Data excerpts below:
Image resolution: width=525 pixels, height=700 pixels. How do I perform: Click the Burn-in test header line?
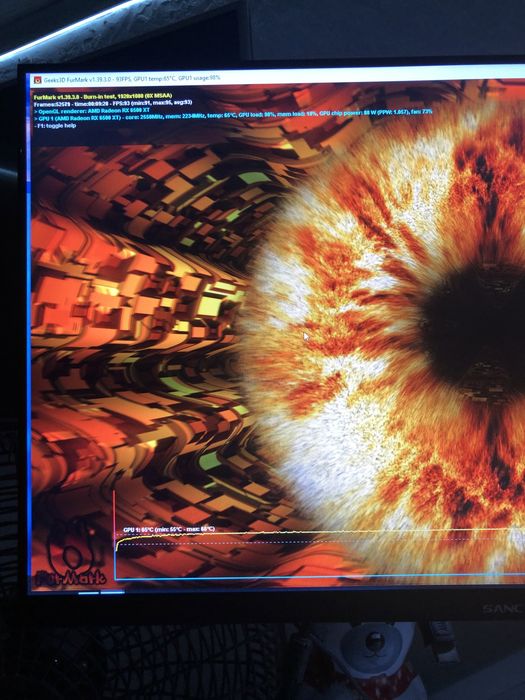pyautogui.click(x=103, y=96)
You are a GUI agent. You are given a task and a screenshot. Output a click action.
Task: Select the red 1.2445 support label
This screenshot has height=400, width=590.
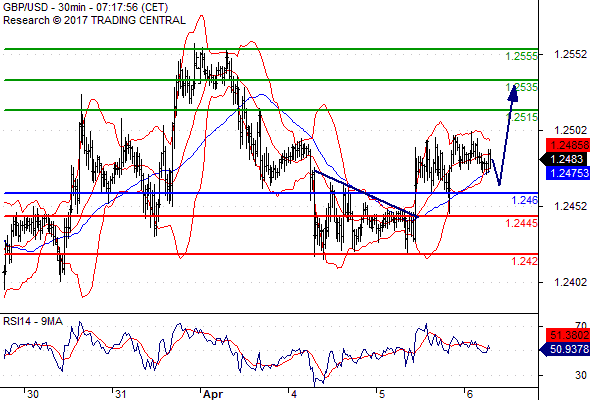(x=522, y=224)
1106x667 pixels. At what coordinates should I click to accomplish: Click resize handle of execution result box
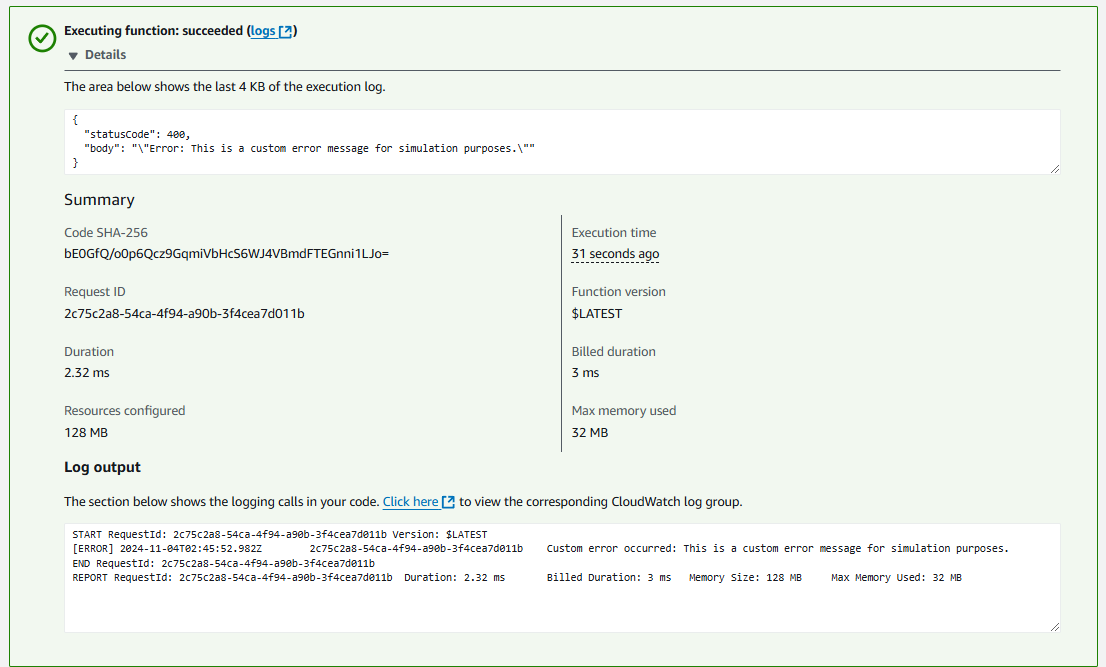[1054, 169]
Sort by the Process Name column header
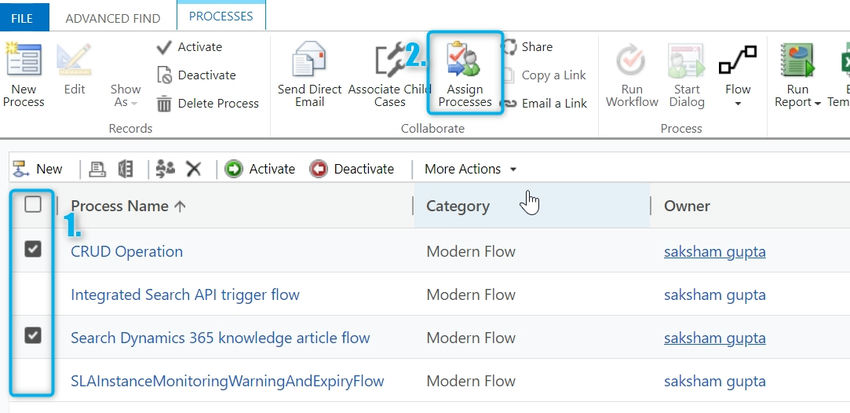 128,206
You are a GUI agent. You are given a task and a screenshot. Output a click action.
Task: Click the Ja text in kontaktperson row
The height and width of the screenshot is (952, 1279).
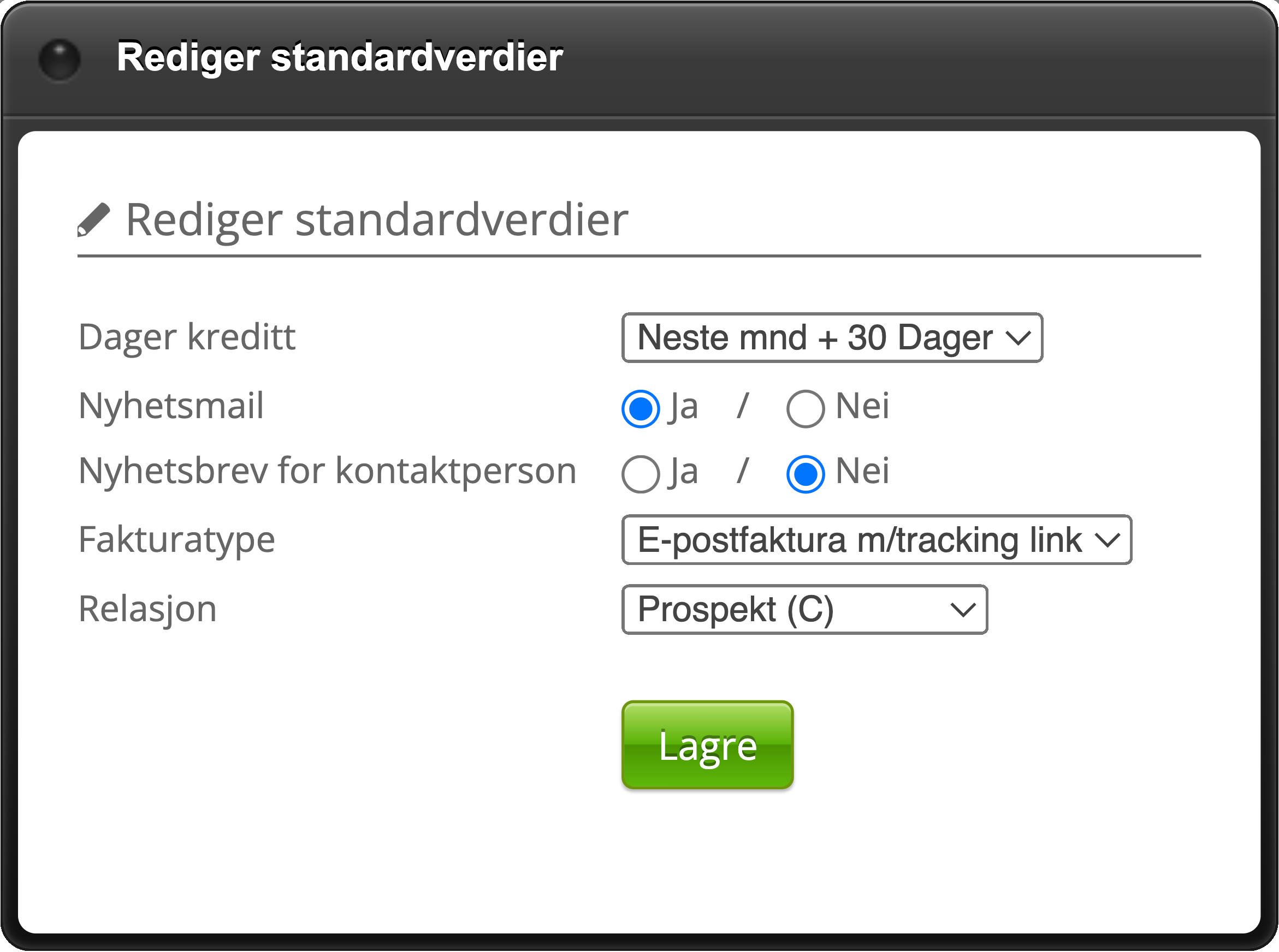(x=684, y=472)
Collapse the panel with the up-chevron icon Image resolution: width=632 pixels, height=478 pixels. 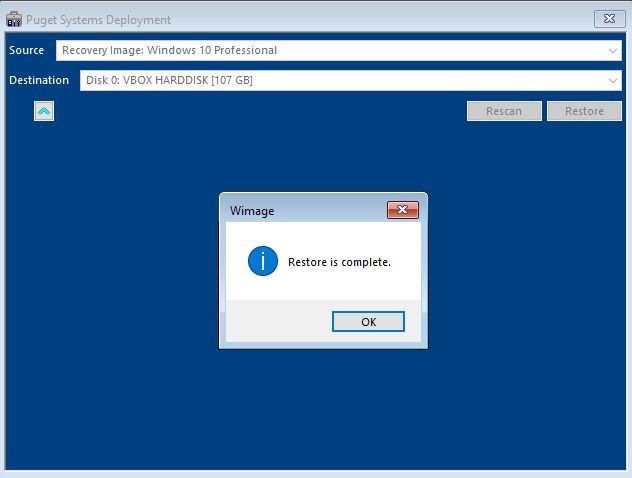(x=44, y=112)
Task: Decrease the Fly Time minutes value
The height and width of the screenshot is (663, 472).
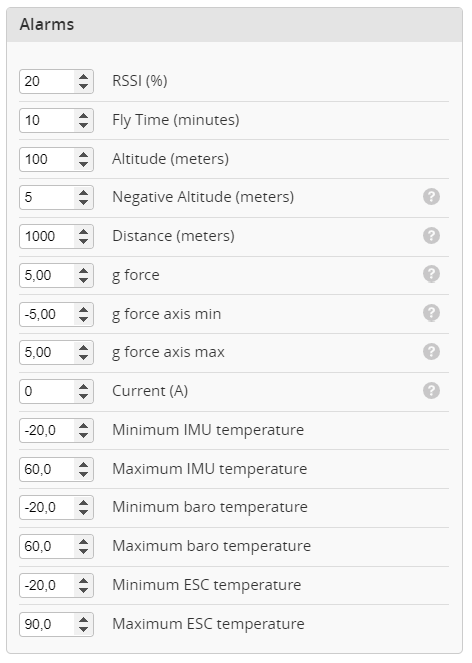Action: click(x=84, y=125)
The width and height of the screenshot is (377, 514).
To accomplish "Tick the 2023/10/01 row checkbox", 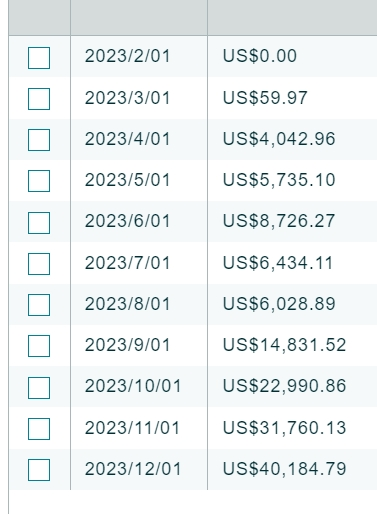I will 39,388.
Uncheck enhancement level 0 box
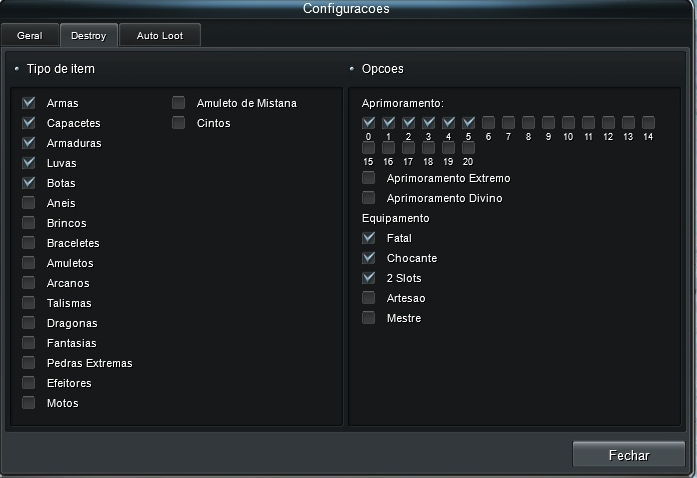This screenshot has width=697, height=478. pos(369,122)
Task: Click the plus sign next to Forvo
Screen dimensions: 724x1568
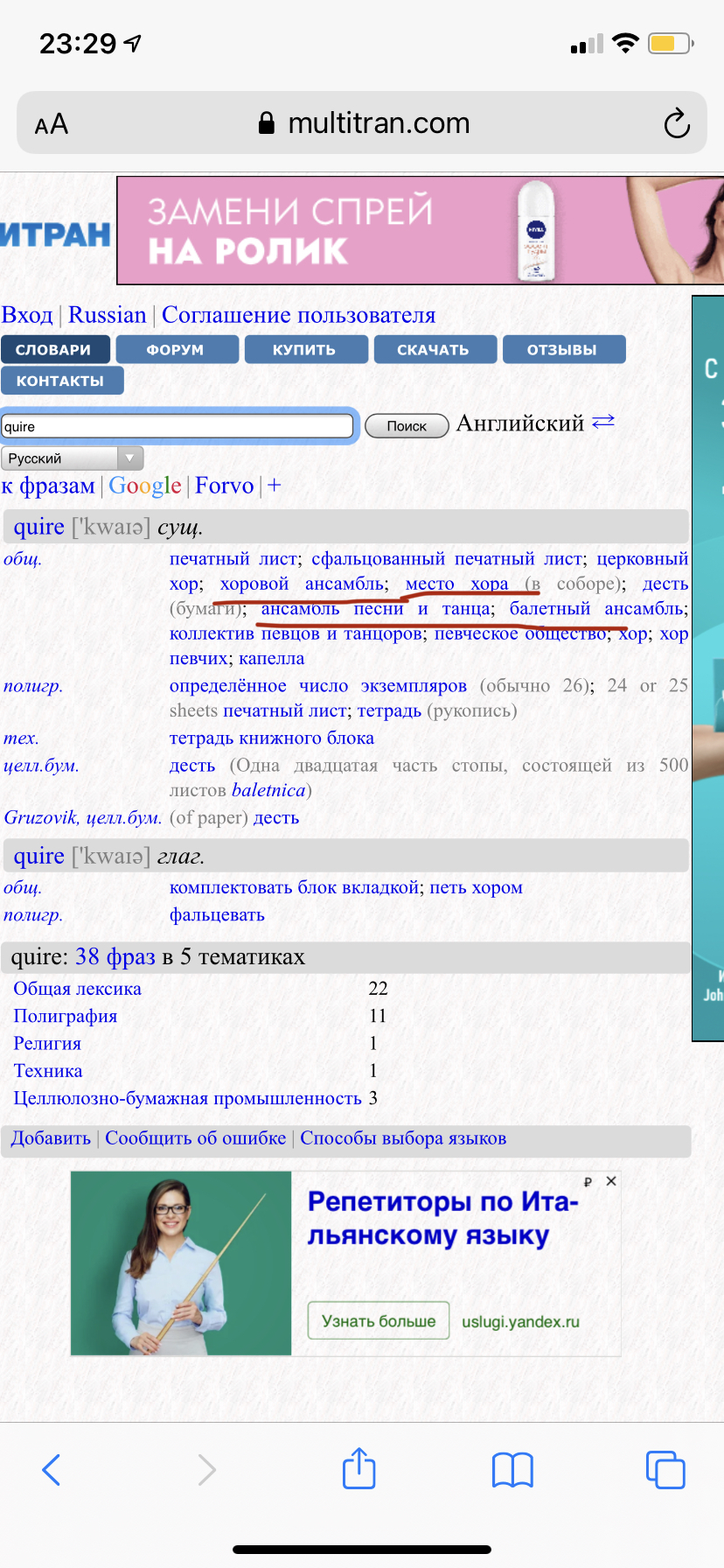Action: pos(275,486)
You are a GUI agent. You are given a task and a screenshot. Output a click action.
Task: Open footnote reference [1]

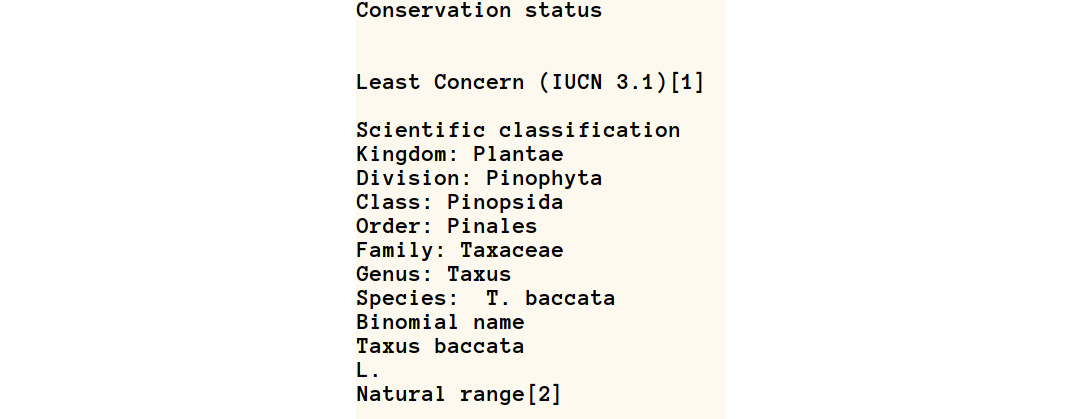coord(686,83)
End of Data excerpts.
**What needs to be done**. Write out again only the lines from the line that contains "Task: Click the plus sign next to Forvo" through the last line of the records, both ends included, without any of the pictures.

**Task solution**.
Task: Click the plus sign next to Forvo
Screen dimensions: 724x1568
Action: pos(275,486)
You are a GUI agent. You are given a task and a screenshot. Output a click action.
Task: Open footnote reference [1]

coord(686,83)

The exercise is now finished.